_WHAT YOU HAVE TO DO:_
Print every entry below again exactly as written, skipping the pictures.

_SUPPLIED INFORMATION:_
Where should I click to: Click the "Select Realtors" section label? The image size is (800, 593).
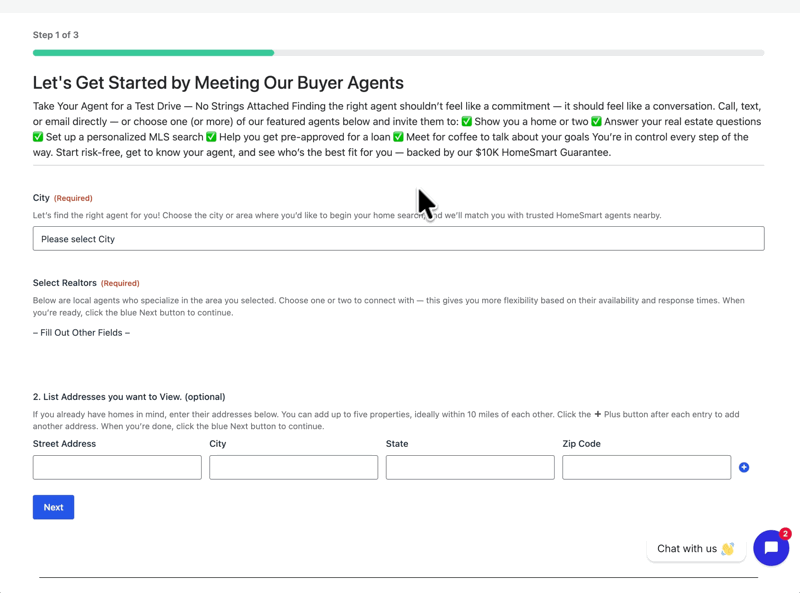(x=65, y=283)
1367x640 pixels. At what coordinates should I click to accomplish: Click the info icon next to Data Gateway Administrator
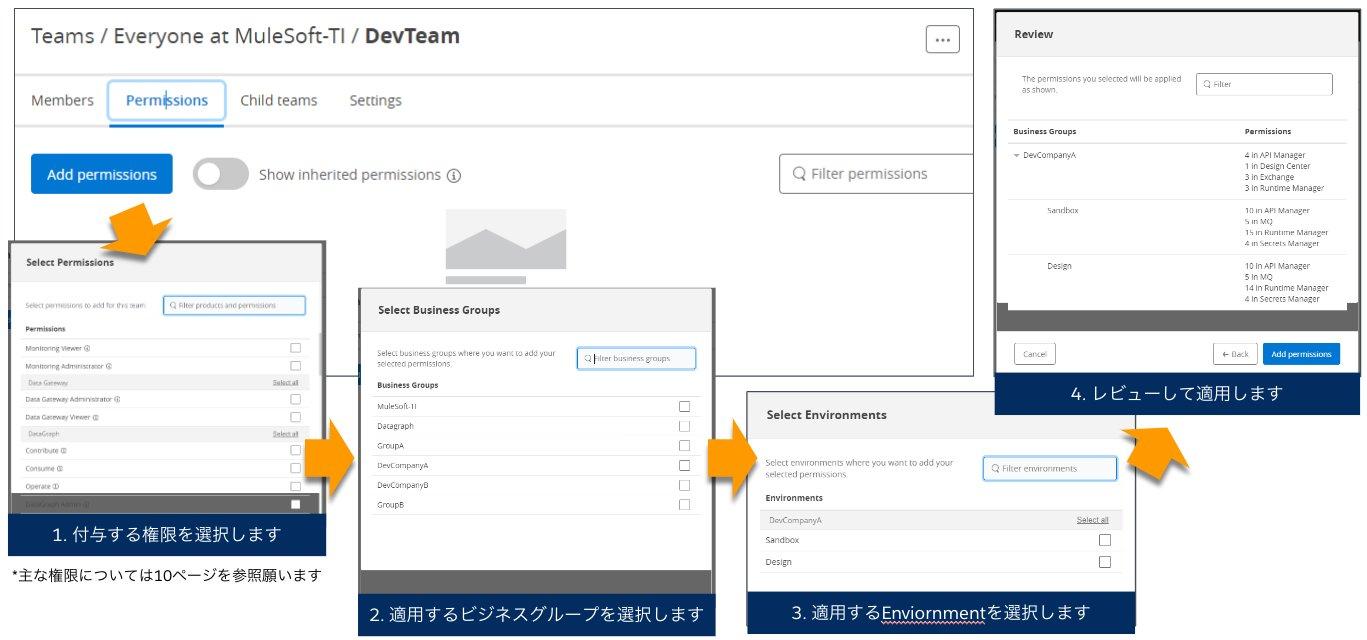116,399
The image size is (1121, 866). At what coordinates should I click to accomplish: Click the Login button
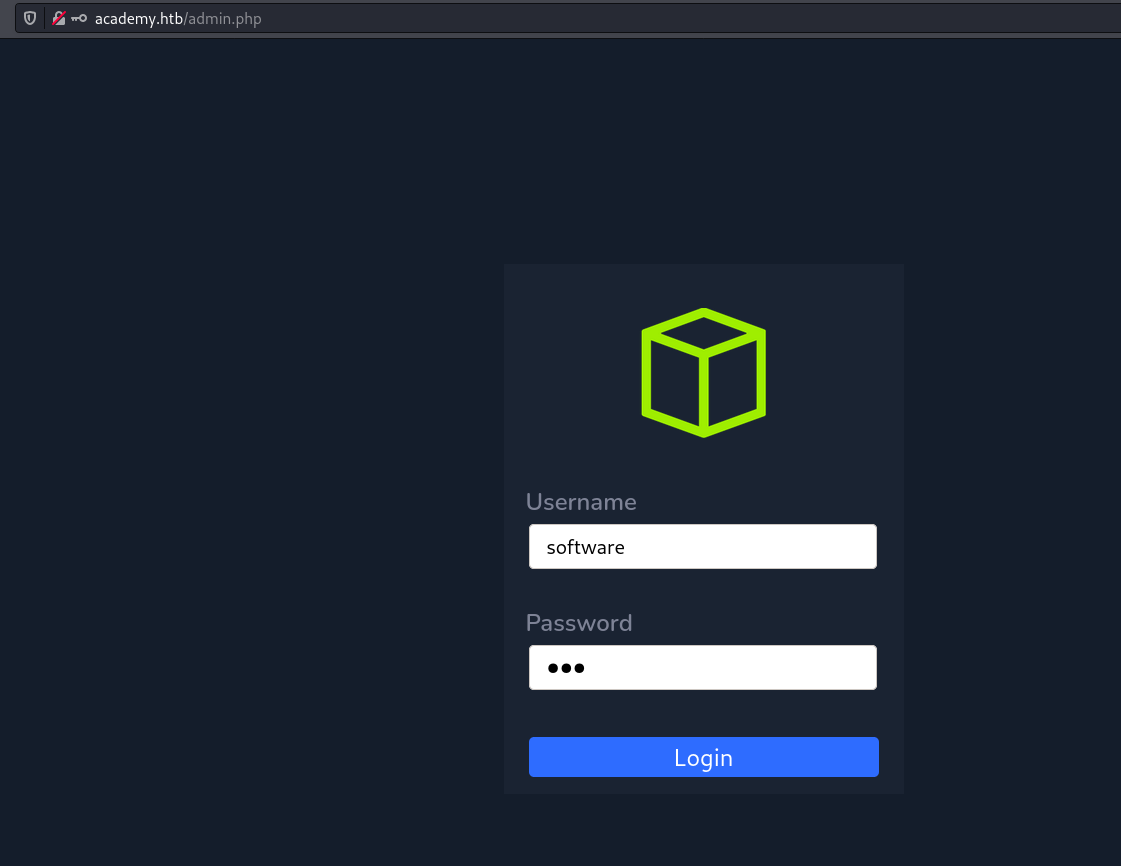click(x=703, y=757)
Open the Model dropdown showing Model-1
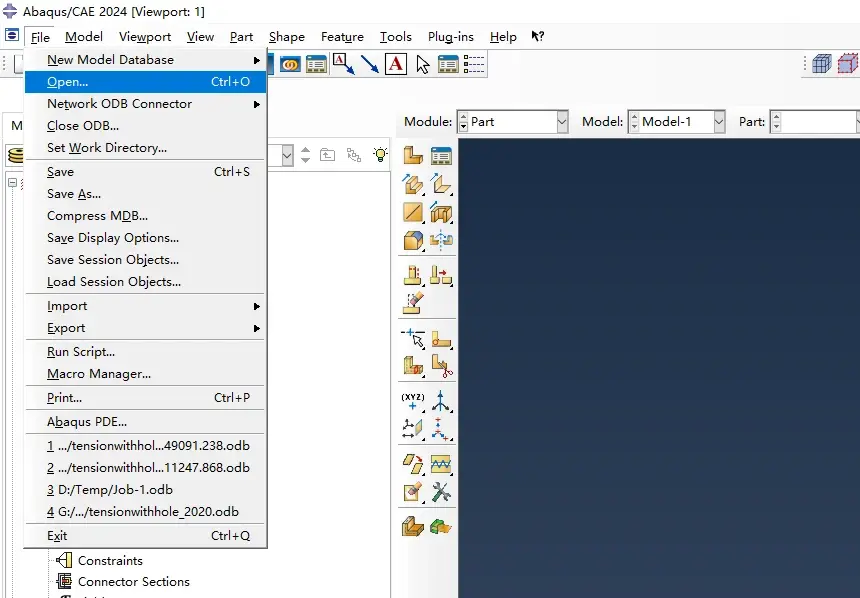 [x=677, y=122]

_FINISHED TASK:_
Where should I click to: Click the "Select Realtors" section label? The image size is (800, 593).
(x=65, y=283)
1367x640 pixels. At what coordinates should I click to accomplish: Click the info icon next to Data Gateway Administrator
116,399
The image size is (1121, 866). At what coordinates should I click to accomplish: Click the Login button
click(x=703, y=757)
Open the Model dropdown showing Model-1
 [x=677, y=122]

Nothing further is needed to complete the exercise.